It was that film’s brightly coloured characters who seemed to smile almost mockingly at me from the side of passing, virtually empty buses for months on end, in quickly defunct posters for a cinema release that never happened.
Dystopia never looked so garish…Happily, three years on the gang are set to bounce back on to the big screen this week, as Branch faces up to his boyband past in Trolls Band Together.
Plus, Martin Scorsese tells a shocking true story in Killers of the Flower Moon, and Paul Mescal is clone but not forgotten in Foe…
New releases
Killers of the Flower Moon
Hailed by several critics as a late-career highlight, Martin Scorsese’s latest true crime epic is a tale of love, corruption and betrayal in the oil fields of the Osage Nation.
Starring Scorsese regulars Robert De Niro and Leonardo Di Caprio alongside relative newcomer Lily Gladstone (a standout in Kelly Reichardt’s Certain Women), the film tells the story of a series of shocking murders in the Osage Nation in the early 20th century, a time when the discovery of oil in their land had made its Native American community extremely rich – and ripe for exploitation by white interlopers such as William Hale (De Niro).
Di Caprio plays Hale’s nephew Ernest Burkhart, newly returned from the war and finding himself drawn to Osage woman Mollie Kyle (Gladstone) – but Hale has ulterior motives for encouraging their union.
Cert 15, 206 mins | |
Cineworld, City Screen, Everyman, Vue | |
From Fri Oct 20 | |
More details |
Trolls Band Together
Hope you’re sitting down for this one, noughties pop fans – this latest outing for the retina-scaldingly colourful franchise sees Justin Timberlake return to his roots with the debut of the first new NSYNC song in over 20 years.
The none-more-meta plot finds Poppy (Anna Kendrick) giddy with excitement when she discovers that Branch (Timberlake) used to be in her favourite boyband, BroZone, along with his four brothers.
The group disbanded when Branch was a baby, and haven’t spoken since – but when his brother Floyd (Troye Sivan) is kidnapped by the evil Velvet and Veneer (voiced by the suitably diabolical pairing of Amy Schumer and Andrew Rannells), our heroes set out to save him and get the band back together.
Cert U, 91 mins | |
Cineworld, Everyman, Vue | |
From Fri Oct 20 | |
More details |
Foe
Another week, another story set in a dystopian near-future – though the main drama in this sci-fi-inflected tale plays out not between man and machine, but within the faltering marriage of a young couple whose quiet life is upended by a surprise proposal.
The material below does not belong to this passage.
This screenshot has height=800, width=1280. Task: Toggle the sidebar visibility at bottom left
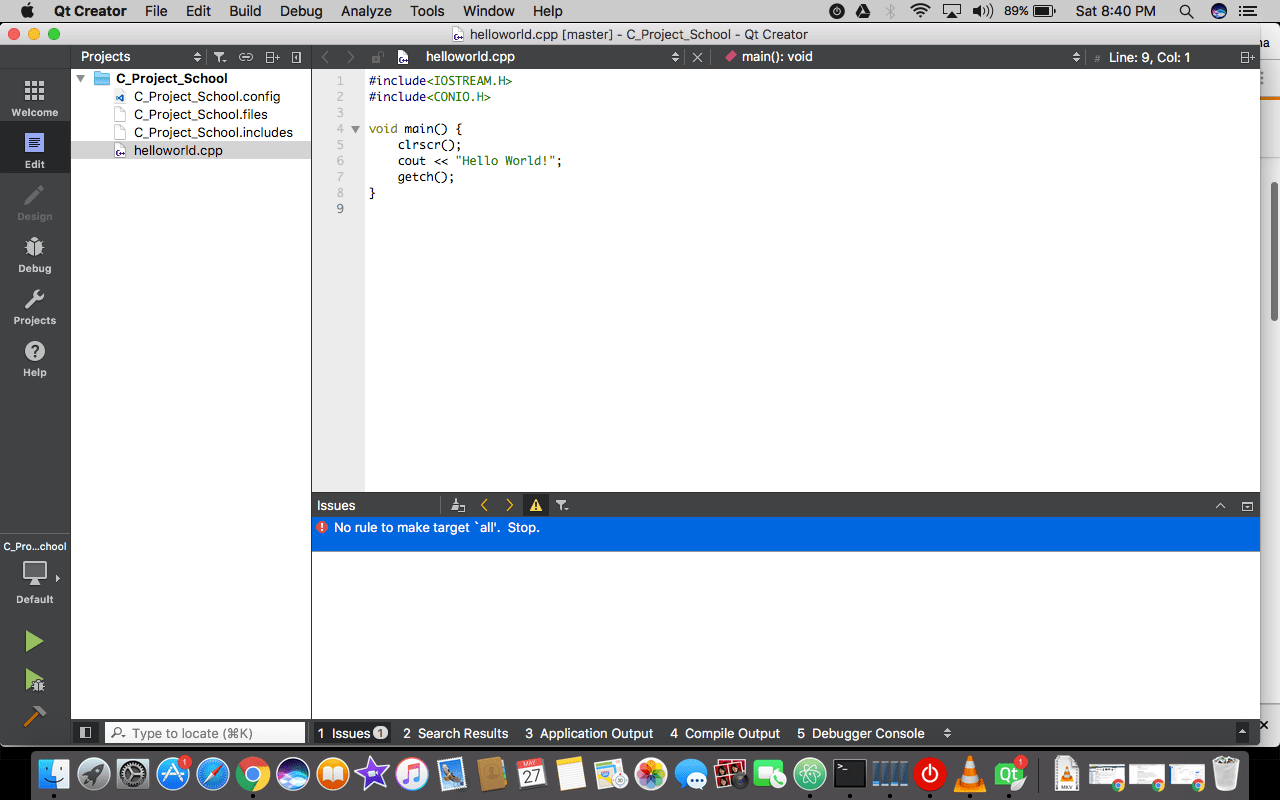tap(85, 732)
Saoirse Ronan and Paul Mescal star as Hen and Junior, who live an isolated life on Junior’s family farm out in the American Midwest in the year 2065, when humanity is looking for ways to escape a rapidly declining planet earth.
The couple’s quietly suppressed difficulties are brought to the fore when a stranger arrives one night to inform them that Junior has been selected to work on a colonisation project in space, which will take him away from home for two years – during which time an AI clone of her husband will be provided to keep Hen company…
Cert 15, 110 mins | |
Everyman, Vue | |
From Fri Oct 20 | |
More details |
Other screenings
Other new releases and previews
With Halloween creeping ever closer, new US chiller It Lives Inside (Cineworld and Vue, daily) ought to keep horror heads happy as they count down to the big day – blending scares and social commentary, the story sees an Indian-American teen wrestling with both her dual heritage and an evil spirit which is threatening her best friend.
Over at City Screen, the directors of hands-over-your-eyes climbing doc Free Solo bring the tale of another bold adventurer to the big screen in true-life drama Nyad (daily), starring Annette Bening as a long-distance swimmer who sets her sights on completing the 110-mile swim from Cuba to Florida – without a shark cage…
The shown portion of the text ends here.